### SOURCE DATA ###

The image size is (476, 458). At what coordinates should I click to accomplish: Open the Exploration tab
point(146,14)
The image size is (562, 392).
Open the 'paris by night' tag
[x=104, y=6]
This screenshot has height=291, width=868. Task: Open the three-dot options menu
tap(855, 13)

###

_EXERCISE DESCRIPTION:_
Starting with the line that contains "Open the 'paris by night' tag", return every line through the last one of the records, exactly as written.

_EXPECTED OUTPUT:_
Open the 'paris by night' tag
[x=104, y=6]
This screenshot has height=291, width=868. Task: Open the three-dot options menu
tap(855, 13)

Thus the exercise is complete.